La solution, c'est de rendre obligatoire ou en tout cas nettement plus insistante la demande que chacun se détermine. On pourrait mettre une case à cocher sur la carte d'identité, ou la carte d'assurance, ou le permis de conduire. On pourrait même ajouter une case "je préfère ne pas encore choisir", mais on rendrait une coche obligatoire pour donner la carte en question. Je me suis trouvée devant cette situation en Amérique, où c'était sur le permis de conduire. L'employée du service des automobiles n'avait rien de menaçant: me rappeler que des accidents arrivent était plutôt utile, et en fait elle avait juste besoin que je lui dise oui ou non pour pouvoir me donner mon permis. Une situation anodine, pas inquiétante pour un sou.

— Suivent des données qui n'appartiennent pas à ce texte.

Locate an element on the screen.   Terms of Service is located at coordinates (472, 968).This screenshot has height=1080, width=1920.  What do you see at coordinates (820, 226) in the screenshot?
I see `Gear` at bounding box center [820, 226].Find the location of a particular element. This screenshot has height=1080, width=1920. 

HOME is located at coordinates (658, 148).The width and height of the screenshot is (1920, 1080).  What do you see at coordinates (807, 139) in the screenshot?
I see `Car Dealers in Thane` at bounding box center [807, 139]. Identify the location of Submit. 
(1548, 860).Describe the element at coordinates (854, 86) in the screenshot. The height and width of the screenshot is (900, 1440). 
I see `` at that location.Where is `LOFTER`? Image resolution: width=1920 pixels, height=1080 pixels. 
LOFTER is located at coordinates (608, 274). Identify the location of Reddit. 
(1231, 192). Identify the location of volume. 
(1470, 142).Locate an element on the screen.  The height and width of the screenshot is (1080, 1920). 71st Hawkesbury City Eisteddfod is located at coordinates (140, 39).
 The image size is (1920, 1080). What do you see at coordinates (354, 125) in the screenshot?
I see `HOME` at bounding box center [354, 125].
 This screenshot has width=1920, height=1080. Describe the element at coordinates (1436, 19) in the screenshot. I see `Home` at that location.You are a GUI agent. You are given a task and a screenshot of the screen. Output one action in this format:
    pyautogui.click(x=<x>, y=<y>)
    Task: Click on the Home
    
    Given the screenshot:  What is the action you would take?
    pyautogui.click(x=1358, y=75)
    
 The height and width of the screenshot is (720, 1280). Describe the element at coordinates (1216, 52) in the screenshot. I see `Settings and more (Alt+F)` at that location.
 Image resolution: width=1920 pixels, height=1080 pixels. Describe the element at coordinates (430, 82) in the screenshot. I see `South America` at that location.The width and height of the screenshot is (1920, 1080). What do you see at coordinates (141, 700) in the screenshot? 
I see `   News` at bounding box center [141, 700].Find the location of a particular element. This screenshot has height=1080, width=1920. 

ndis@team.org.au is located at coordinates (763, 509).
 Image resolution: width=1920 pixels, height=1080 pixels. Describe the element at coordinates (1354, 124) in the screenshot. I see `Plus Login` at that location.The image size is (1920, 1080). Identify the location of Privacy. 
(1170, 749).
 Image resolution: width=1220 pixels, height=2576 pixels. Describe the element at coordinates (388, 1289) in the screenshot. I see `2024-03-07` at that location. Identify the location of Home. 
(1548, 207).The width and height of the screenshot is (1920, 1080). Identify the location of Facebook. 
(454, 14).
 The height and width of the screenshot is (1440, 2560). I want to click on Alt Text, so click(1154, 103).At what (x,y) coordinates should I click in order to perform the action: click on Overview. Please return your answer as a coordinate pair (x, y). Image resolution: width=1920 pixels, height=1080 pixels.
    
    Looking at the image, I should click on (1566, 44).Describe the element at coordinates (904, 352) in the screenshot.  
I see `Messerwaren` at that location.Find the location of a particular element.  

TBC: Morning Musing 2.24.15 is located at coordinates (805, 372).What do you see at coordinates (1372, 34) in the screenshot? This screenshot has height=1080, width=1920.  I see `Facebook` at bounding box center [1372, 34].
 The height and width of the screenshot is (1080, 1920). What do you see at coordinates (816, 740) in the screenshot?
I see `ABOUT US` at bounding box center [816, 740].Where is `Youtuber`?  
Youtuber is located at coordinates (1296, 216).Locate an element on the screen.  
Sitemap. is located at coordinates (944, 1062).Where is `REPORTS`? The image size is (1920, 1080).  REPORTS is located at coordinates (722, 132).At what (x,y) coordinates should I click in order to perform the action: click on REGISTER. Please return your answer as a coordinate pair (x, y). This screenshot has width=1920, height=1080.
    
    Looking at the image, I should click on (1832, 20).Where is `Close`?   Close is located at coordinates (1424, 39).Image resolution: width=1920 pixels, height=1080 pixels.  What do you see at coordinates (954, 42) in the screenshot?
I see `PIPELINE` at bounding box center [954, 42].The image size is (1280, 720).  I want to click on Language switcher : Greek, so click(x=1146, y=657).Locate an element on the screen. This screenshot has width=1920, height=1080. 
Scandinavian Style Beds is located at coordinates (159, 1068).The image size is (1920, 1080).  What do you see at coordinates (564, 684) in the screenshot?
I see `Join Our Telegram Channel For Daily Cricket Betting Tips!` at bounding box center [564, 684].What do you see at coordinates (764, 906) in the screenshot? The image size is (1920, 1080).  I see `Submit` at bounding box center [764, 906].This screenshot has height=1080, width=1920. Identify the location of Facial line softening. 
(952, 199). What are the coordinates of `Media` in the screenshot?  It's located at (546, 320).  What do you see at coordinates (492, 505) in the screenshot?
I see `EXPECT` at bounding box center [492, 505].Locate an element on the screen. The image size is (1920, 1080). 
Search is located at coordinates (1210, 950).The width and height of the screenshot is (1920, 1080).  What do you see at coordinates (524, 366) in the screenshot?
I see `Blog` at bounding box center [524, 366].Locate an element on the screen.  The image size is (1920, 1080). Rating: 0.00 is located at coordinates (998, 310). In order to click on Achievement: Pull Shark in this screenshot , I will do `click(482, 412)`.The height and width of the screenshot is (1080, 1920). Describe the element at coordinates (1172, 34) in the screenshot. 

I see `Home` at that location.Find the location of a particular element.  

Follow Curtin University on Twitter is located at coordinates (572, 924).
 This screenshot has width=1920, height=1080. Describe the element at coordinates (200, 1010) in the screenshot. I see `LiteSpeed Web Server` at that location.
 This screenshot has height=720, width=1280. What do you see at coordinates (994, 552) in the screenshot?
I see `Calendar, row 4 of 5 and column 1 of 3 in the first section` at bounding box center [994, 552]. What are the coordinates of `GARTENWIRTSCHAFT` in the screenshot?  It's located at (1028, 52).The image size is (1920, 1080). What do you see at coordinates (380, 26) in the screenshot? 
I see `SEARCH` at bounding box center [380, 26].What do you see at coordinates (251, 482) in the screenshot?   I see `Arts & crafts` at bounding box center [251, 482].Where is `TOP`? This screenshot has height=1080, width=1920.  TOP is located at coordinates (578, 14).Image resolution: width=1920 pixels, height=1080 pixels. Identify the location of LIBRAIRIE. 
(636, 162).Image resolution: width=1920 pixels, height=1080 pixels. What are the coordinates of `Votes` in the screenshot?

Passer à l'exigence que nous disions tous à l'avance ce que nous voulons, ce n'est en fait pas la mer à boire. Cela soulagerait nos proches dans des circonstances difficiles. Et cela sauverait des vies. C'est cela que nous devrions faire: plutôt que de passer du "oui" que la plupart ignorent, au "non" que la plupart ignoreront, nous devrions mettre le choix à portée facile de chacun et ensuite l'exiger. Pas exiger un grand face à face avec notre propre mort, non. Ce n'est vraiment pas de ça qu'il s'agit. Mais on nous demande tant de choix et tant de décisions de moindre importance dans notre vie... Exiger un face à face avec les deux options, oui ou non, devant une employée que nous devions venir voir de toute manière, franchement ça semblerait acceptable, non?